2部構成で、前半は1時間の座学。6~7人のグループに分かれてテーブルについた中学生たちは、「サンディエゴってどう書くの?」などと同校国際系の生徒の助言を受けながら英語で自己紹介したり、入団記者会見の想定質問に答えたりした。浮田さんは当時の写真を披露して自らの経験を語りつつ、「メジャーで通訳がつくのは日本人選手ぐらい。チーム内では、やっぱり『なぜ日本人だけ優遇されるんだ』って批判がある。グローバル人材にとって、積極的にコミュニケーションを図り、早く打ち解ける力は絶対に必要」と力説した。

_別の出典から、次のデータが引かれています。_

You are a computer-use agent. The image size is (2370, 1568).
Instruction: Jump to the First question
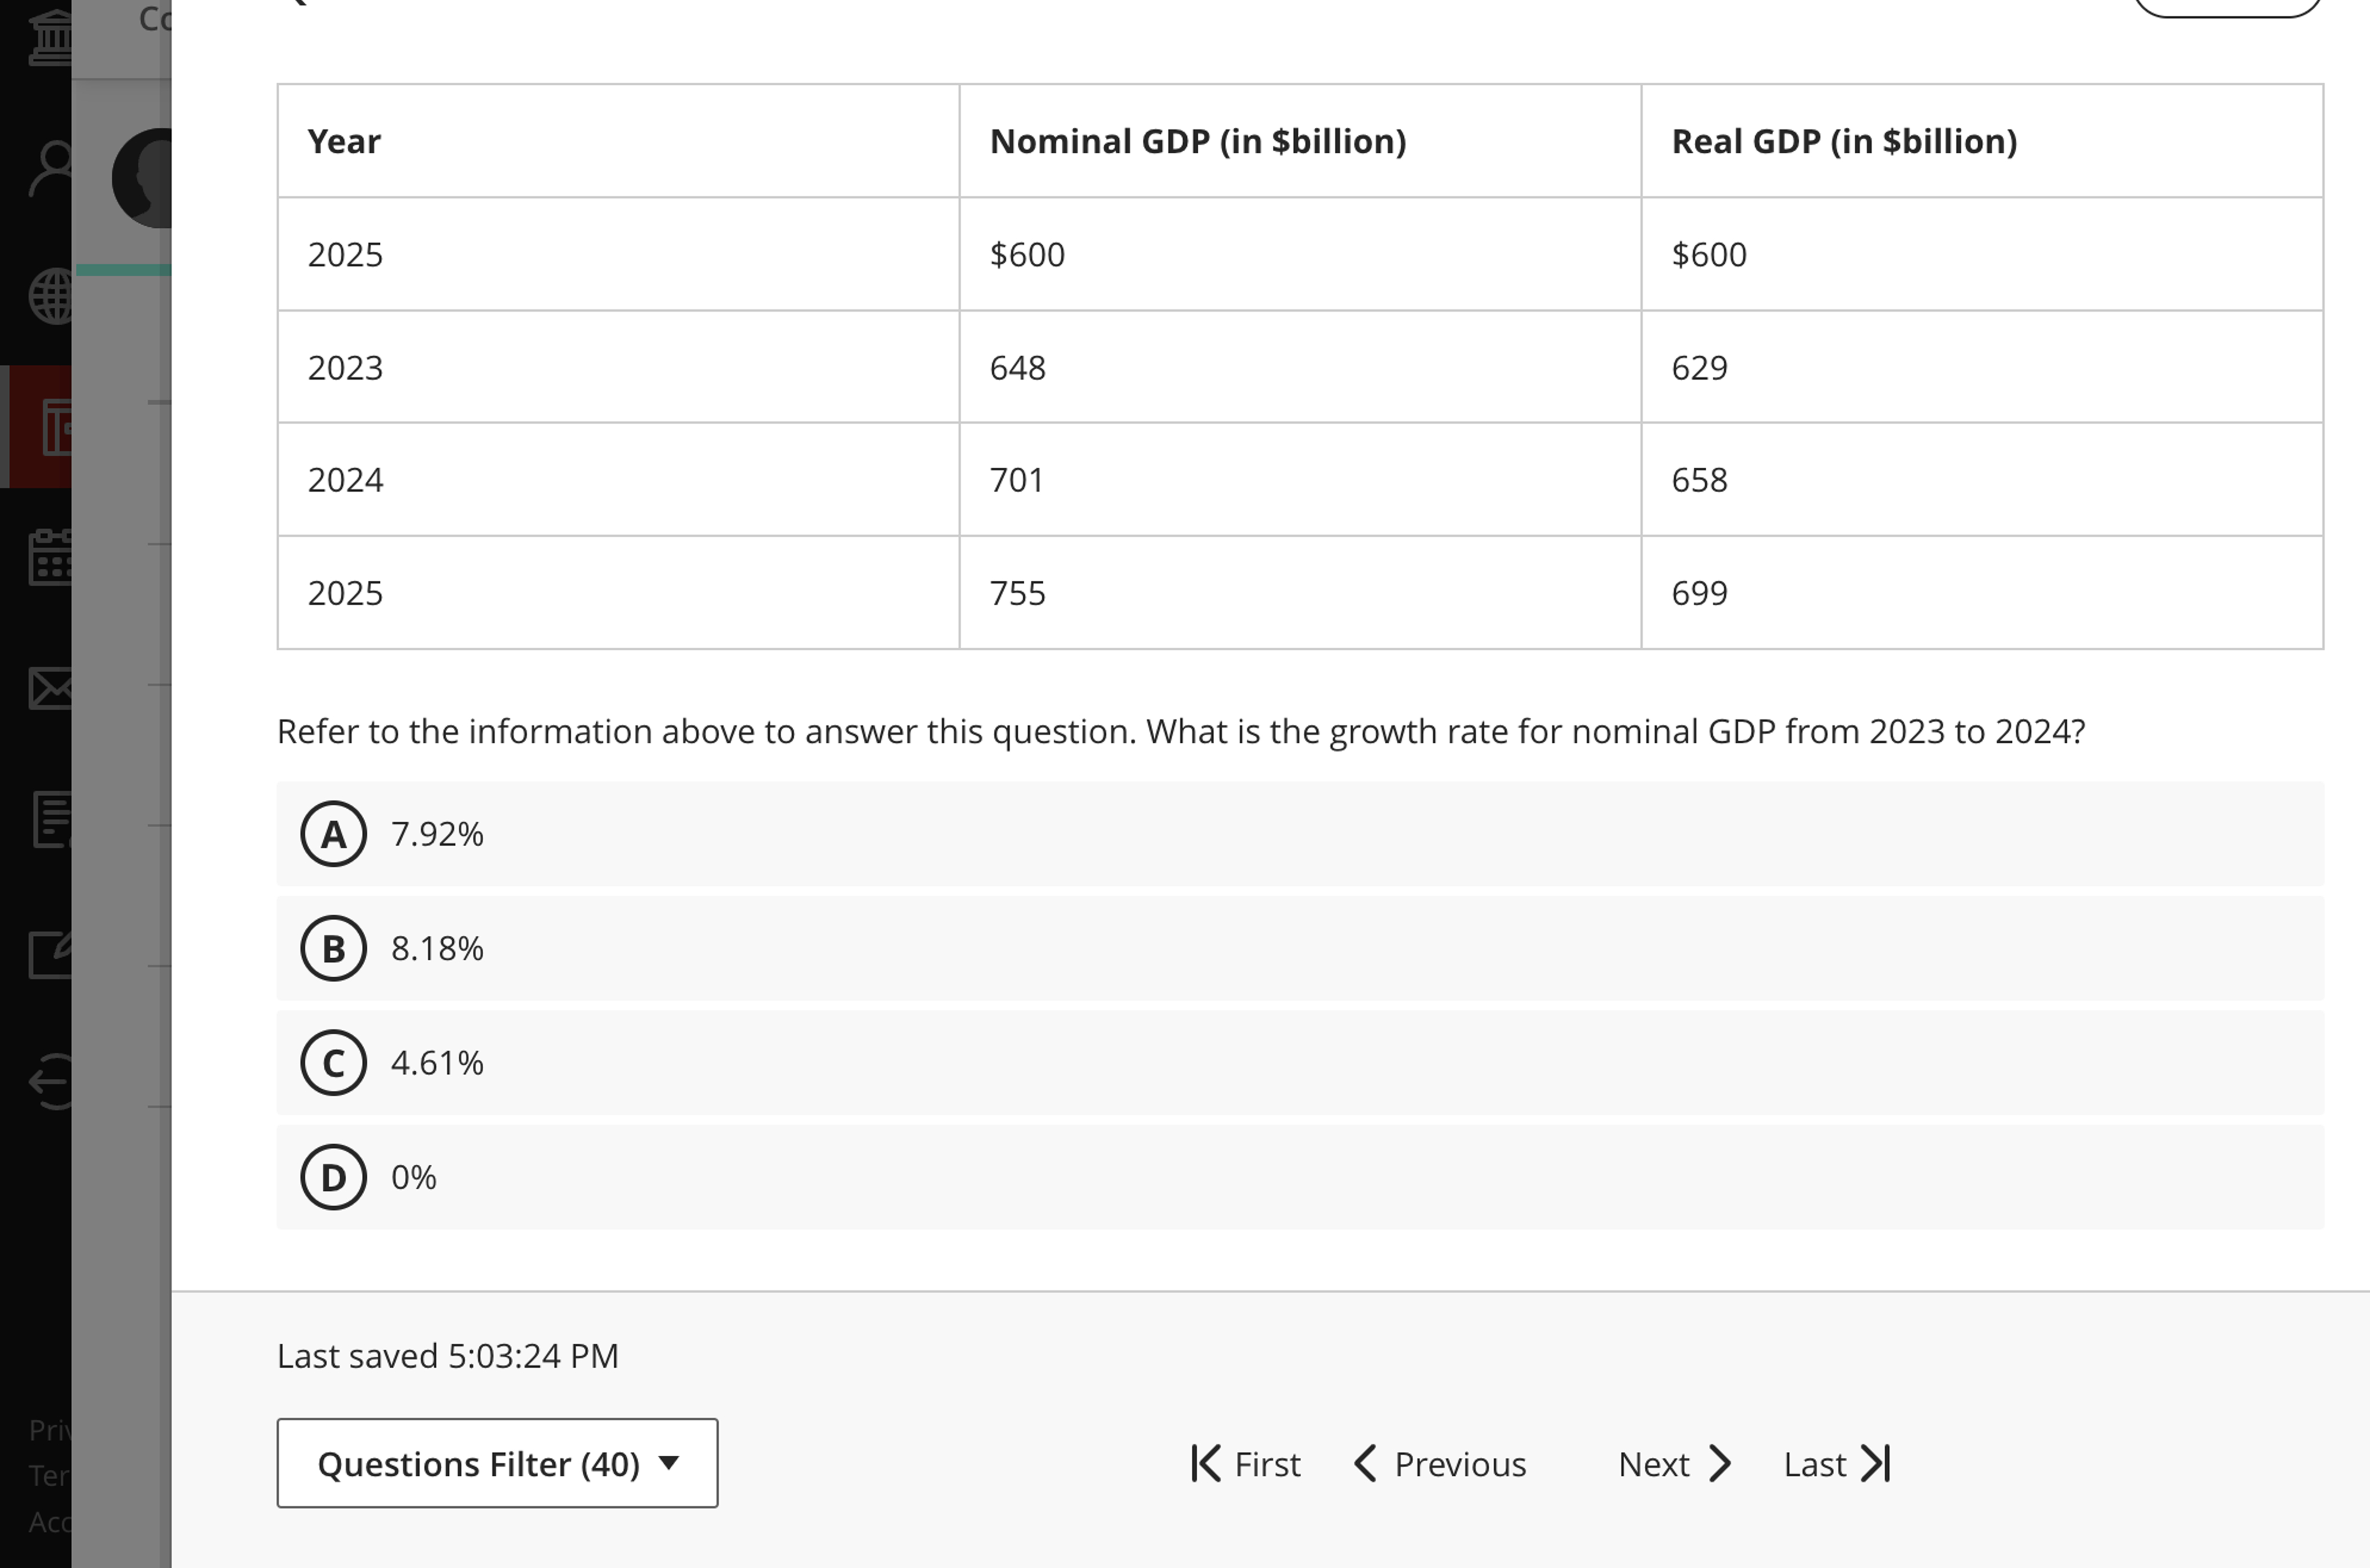pyautogui.click(x=1245, y=1463)
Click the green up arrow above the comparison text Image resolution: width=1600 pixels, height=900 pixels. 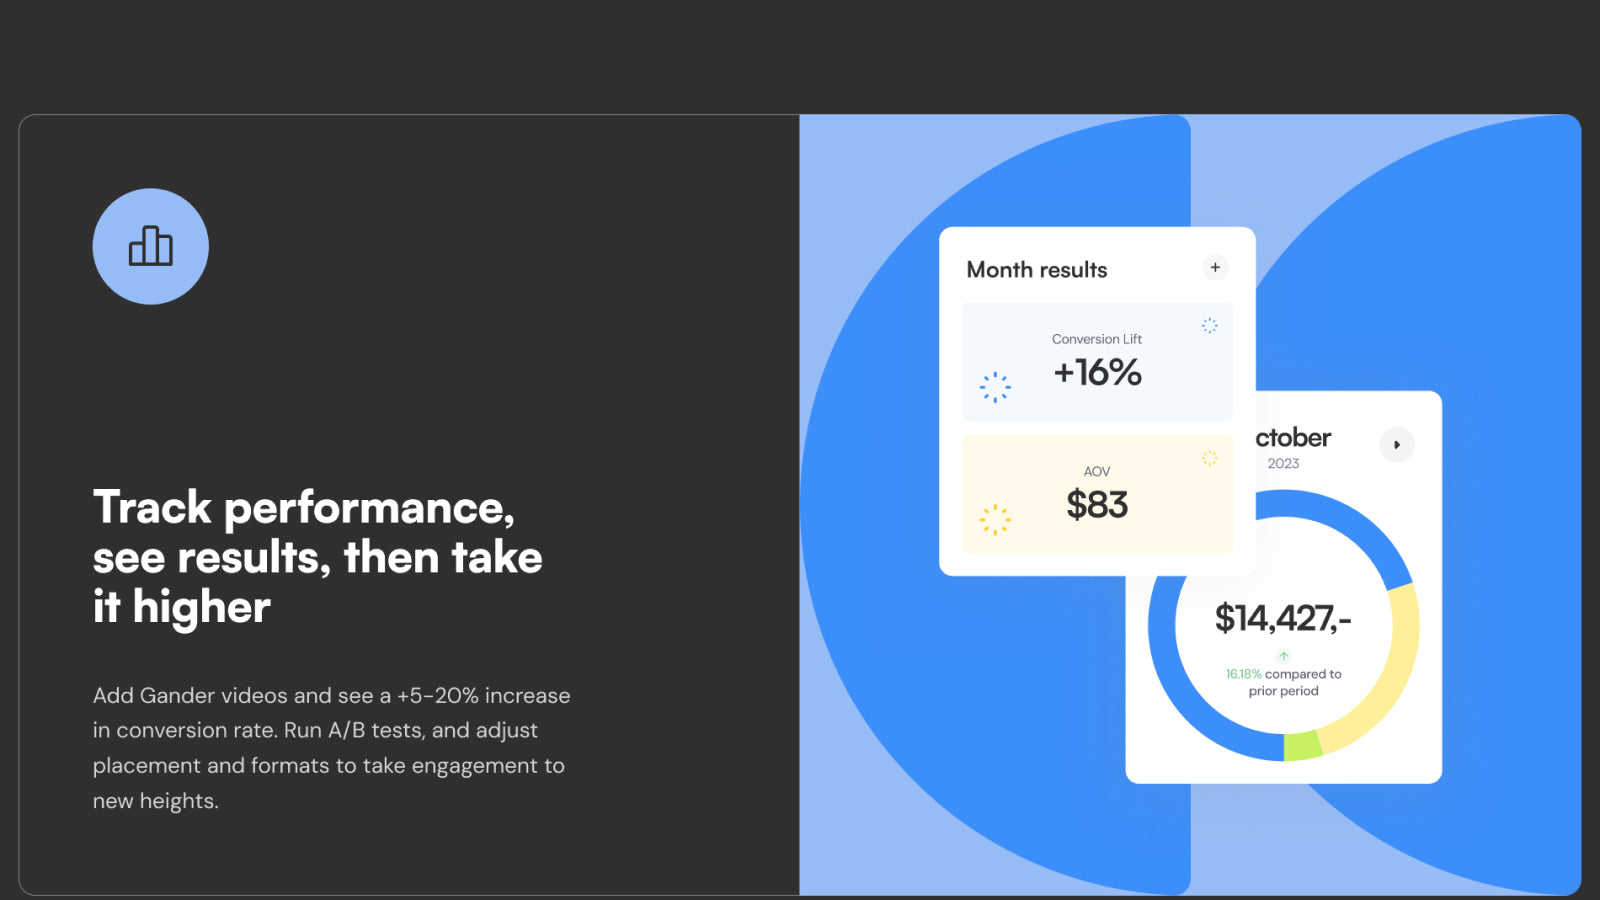click(x=1283, y=656)
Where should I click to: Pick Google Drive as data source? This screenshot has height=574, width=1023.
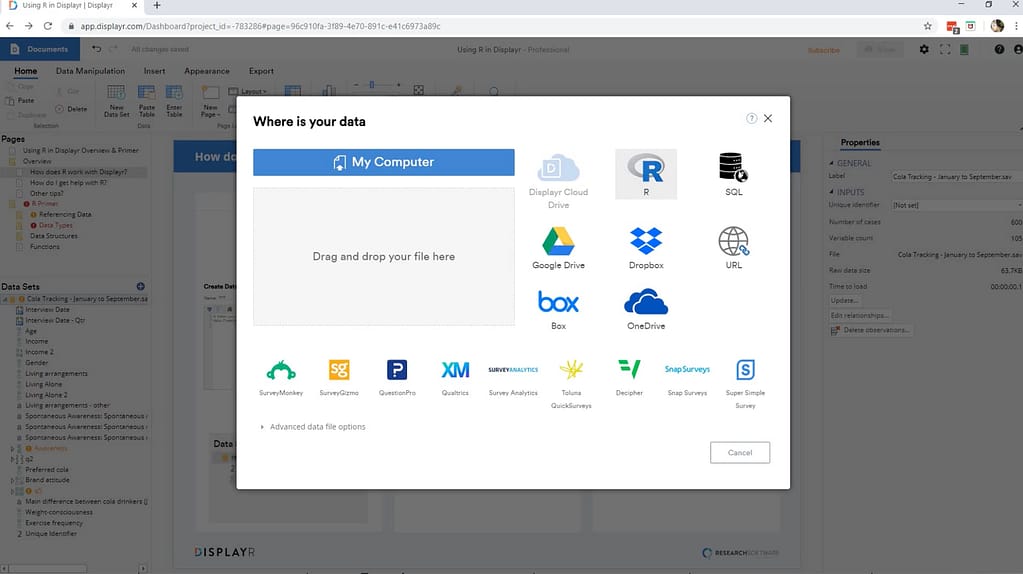click(x=558, y=246)
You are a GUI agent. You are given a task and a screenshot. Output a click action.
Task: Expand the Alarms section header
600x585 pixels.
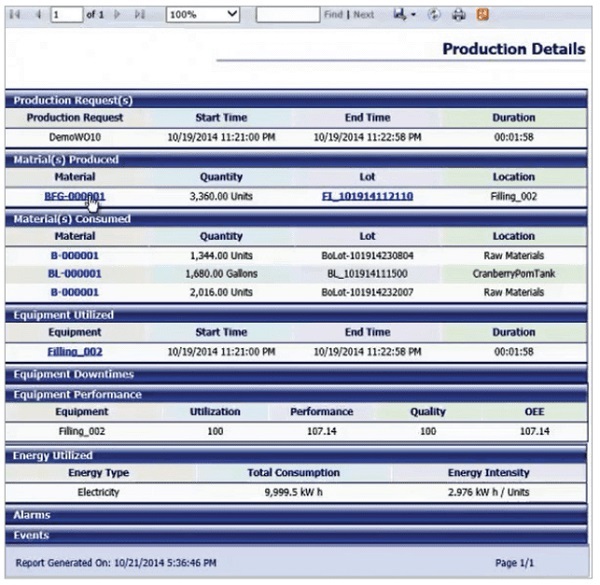(32, 516)
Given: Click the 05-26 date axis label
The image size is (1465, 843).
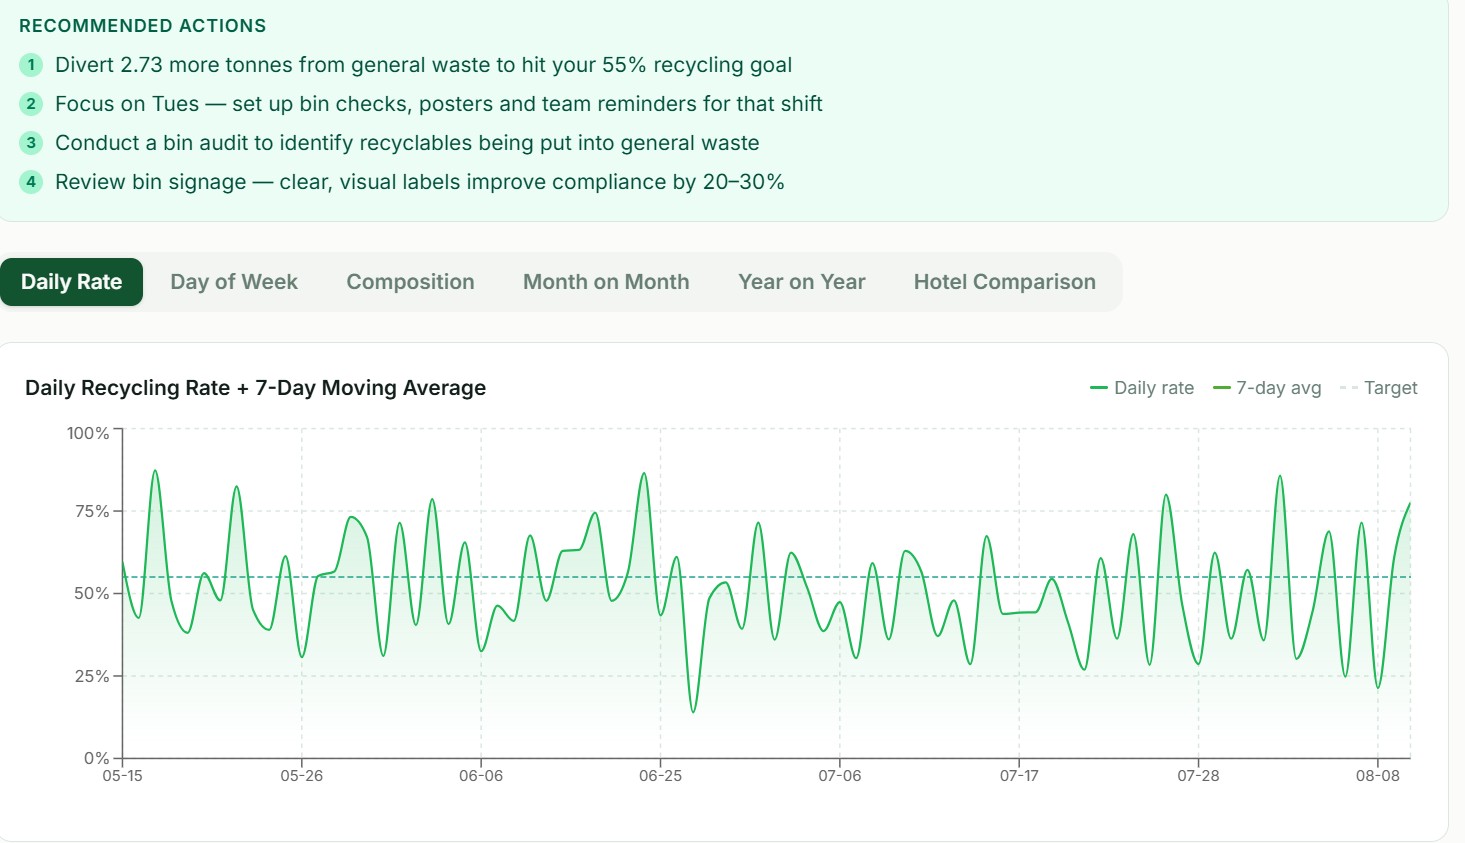Looking at the screenshot, I should coord(302,776).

後半は、プロ野球・巨人の鈴木尚広2軍外野守備兼走塁コーチ(46)を招いて実技の練習。浮田さんが守備と打撃、鈴木コーチが走塁を指導した。練習中、浮田さんは「ステイ、ロー(腰を落として)」などと、英語で指導。中学生たちは少し戸惑いながらも、技術を身につけようと必死でついていった。
浮田さんは小学6年生の頃、家電量販店に並ぶテレビで米大リーグの中継を見て、「衝撃を受けた。日本のプロ野球に行きたいと思っていたけど、もうメジャーに行くしかないと思った」。中学校に進学して大リーガーの夢を友人に話すと、こう言われた。「だったら、記者会見を英語でやんなきゃな」。それから英会話を習いに行くなど、懸命に英語に取り組んだ。
外野手だった浮田さんは岡山城東高、成城大を経て、2001年に米大リーグのミネソタ・ツインズとマイナー契約。夢のプロ生活を始めたが、野球はもちろん、英語でも苦戦した。「やはりスピーチやリスニングは非常に弱く、『生の英語』は全然違った。教科書で学んだ英語がそのまま通用するかというと、かなり難しい部分があった」と振り返る。利き腕の右肘を痛めたこともあり、1年限りで解雇された。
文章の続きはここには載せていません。